BACKGROUND AND OBJECTIVE
Low back pain (LBP) remains the global leading disabling condition despite decades of research and treatment interventions. Recurrence of LBP one year after a previous episode ranges from 24% to 80% (1). There is no clear prediction of who will have a recurrence. Core control and coordination has been a staple of LBP treatment for decades. The authors of this study propose that identifying specific functional impairments of the core musculature may help development of better targeted and meaningful interventions.
The authors point out that the forearm plank is typically used clinically to assess and measure core endurance and trunk control. They argue that it may not be relevant given the isometric component and emphasis on the anterior core musculature. This study looks at the relationship of plank duration and self-reported LBP and compares plank duration with the ability to perform a single leg bridge to see which is a better metric of muscular imbalance in individuals with LBP. Their primary hypothesis was that individuals with LBP would have significantly shorter plank times than those without LBP.
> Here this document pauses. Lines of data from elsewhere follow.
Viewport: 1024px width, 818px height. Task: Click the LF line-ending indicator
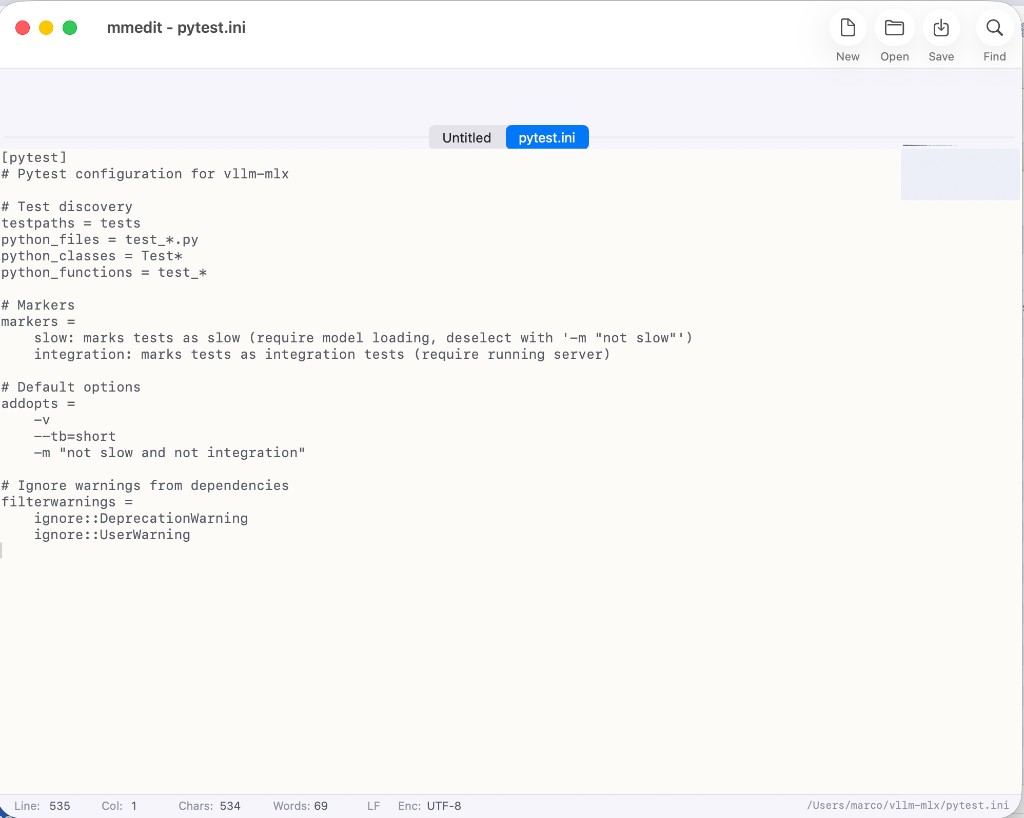373,805
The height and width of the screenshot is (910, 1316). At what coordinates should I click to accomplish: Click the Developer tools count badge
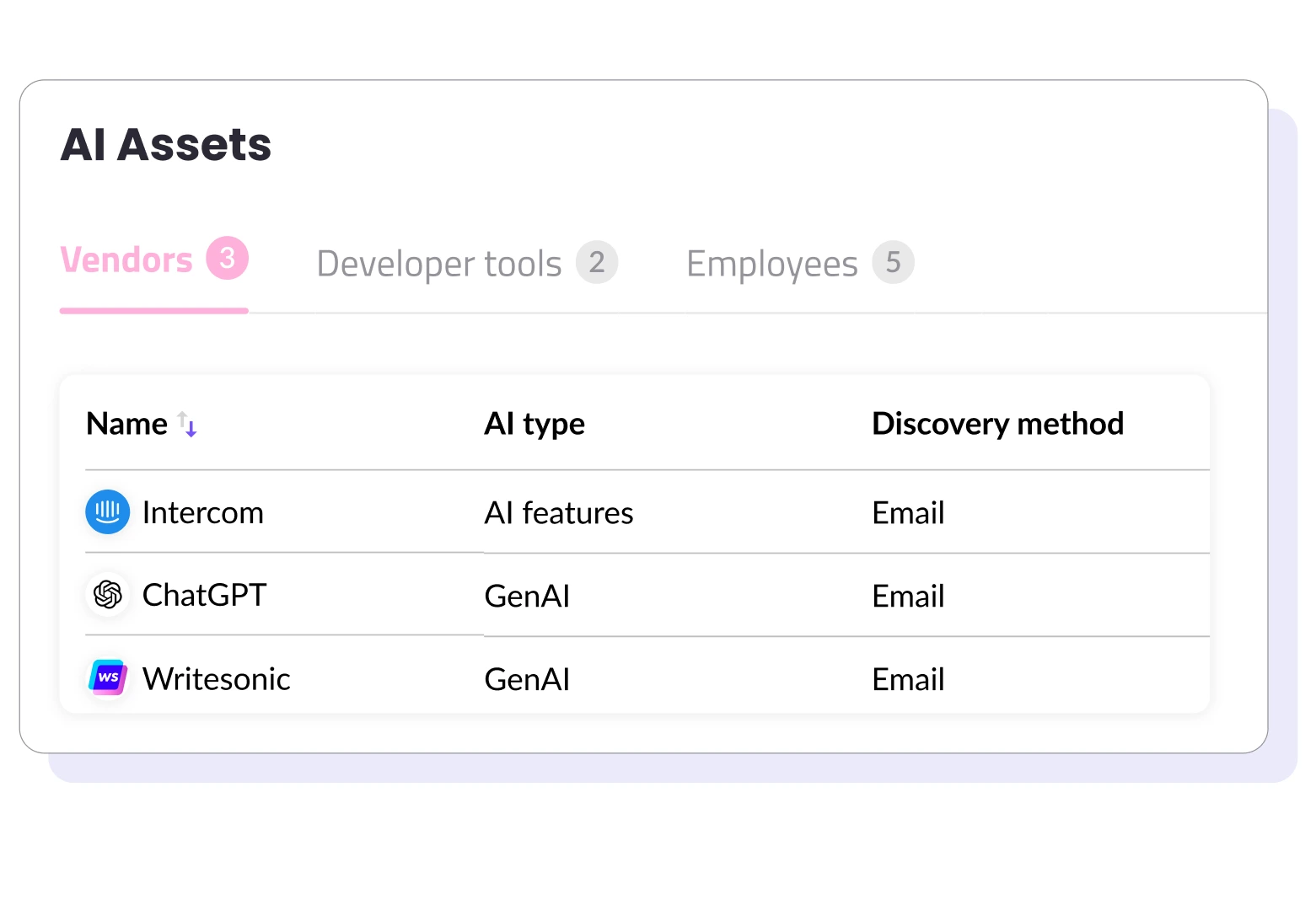click(597, 262)
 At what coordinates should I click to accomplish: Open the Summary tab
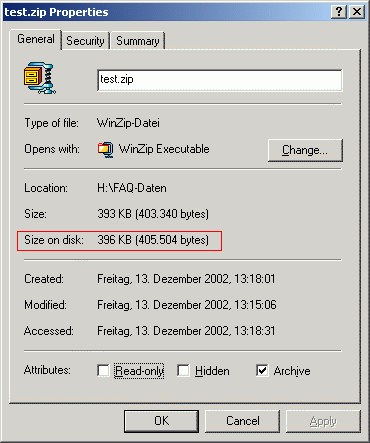(138, 41)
Core stabilization needs to be dynamic to allow for function in daily tasks and isometric holds have limited functional carryover but can be a good place to start when movement is too much to control.
METHODS
- This is a cross-sectional study of 117 adults recruited through convenience sampling sourced from university emails. Participants completed a plank endurance test (see Video 1), the modified Oswestry, and a self-report of the presence of LBP.